Otoplasty (Prominent Ear Surgery)
Definition
Otoplasty, commonly referred to as prominent ear correction surgery, is a procedure designed to reposition the ears closer to the head and improve their shape for a more natural and harmonious appearance.
The most common indication is congenital prominent ear deformity, in which the auricles protrude more than normal. This condition may cause aesthetic concerns and self-confidence issues, particularly in childhood, but it can persist into adulthood.

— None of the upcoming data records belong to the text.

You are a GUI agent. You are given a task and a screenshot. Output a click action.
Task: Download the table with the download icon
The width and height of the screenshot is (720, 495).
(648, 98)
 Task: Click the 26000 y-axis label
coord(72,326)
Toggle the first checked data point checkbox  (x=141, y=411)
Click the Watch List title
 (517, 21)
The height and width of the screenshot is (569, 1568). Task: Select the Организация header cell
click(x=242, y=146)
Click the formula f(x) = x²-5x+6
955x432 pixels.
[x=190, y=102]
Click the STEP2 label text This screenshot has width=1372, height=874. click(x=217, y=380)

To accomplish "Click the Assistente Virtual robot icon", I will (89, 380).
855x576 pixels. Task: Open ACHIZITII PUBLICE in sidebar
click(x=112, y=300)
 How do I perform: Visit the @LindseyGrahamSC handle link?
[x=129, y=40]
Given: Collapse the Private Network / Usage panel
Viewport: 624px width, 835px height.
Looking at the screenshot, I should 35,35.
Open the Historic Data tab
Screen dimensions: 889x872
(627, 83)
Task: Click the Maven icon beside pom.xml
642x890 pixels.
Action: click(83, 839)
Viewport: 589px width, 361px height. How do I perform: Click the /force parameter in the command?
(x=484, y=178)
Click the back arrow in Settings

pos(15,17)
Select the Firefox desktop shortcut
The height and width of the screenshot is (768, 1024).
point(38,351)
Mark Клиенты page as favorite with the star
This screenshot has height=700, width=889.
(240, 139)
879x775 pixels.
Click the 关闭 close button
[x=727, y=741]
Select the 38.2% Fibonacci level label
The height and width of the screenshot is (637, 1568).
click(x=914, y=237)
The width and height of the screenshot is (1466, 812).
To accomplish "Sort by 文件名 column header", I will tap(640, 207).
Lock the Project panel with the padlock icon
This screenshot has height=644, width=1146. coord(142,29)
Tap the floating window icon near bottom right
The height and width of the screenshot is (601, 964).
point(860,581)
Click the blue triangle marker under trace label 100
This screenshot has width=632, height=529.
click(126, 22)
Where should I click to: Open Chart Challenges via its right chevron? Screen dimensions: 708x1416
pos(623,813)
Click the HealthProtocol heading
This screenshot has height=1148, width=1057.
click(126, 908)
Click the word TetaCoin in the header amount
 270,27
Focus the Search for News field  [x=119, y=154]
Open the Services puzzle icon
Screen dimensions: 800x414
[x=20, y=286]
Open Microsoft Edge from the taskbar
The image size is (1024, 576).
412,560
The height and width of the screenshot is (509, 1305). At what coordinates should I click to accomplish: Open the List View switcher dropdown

Through reshaping of the auricular cartilage, otoplasty restores a natural ear-to-head angle, corrects asymmetries, and contributes to overall facial balance and aesthetics.
Indications
Otoplasty is performed in patients who present with:
- Protruding ears: Auricles positioned at a wider angle to the head, causing a noticeable outward projection.
- Ear asymmetry: One ear appearing more prominent than the other.
- Childhood prominent ear deformity: Surgery can be performed as early as 5–6 years of age, when auricular growth is nearly complete, to prevent psychosocial distress.
- Adults with persistent deformity: Otoplasty is also suitable for adults who remain uncomfortable with the appearance of their ears.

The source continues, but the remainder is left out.